Turn the rows, starting with the line that contains "Screen dimensions: 1042x1042" and going on through the line that contains "coord(166,153)", into a JSON list of strings with one string per line and no blank lines.

☆ ☆ ☆ ☆ ☆ ☆ ☆

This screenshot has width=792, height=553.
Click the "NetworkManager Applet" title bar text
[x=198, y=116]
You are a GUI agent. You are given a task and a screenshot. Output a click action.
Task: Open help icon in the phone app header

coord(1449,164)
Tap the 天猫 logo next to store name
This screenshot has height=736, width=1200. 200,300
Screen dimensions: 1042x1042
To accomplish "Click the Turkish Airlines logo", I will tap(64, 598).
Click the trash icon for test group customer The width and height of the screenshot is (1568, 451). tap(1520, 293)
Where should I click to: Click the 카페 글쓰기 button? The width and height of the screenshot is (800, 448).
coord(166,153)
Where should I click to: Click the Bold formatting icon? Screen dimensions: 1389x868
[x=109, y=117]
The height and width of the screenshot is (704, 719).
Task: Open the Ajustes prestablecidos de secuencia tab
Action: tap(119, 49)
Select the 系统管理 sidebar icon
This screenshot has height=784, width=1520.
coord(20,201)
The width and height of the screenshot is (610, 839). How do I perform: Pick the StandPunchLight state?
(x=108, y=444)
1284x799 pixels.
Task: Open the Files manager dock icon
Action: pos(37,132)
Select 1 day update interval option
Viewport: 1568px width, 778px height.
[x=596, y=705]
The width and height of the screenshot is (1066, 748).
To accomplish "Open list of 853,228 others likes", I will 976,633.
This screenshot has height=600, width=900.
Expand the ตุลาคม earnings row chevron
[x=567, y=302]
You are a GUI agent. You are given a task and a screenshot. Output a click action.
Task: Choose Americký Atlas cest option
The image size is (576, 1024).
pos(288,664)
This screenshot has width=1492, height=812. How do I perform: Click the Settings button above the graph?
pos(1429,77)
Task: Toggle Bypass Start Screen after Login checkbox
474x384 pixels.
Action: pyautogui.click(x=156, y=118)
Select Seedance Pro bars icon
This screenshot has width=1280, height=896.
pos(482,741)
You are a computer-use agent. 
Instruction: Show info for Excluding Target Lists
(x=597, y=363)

☆ ☆ ☆ ☆ ☆ ☆ ☆

## ANSWER BELOW:
[
  "Screen dimensions: 1042x1042",
  "To accomplish \"Click the Turkish Airlines logo\", I will tap(64, 598).",
  "Click the trash icon for test group customer The width and height of the screenshot is (1568, 451). tap(1520, 293)",
  "Where should I click to: Click the 카페 글쓰기 button? The width and height of the screenshot is (800, 448).",
  "coord(166,153)"
]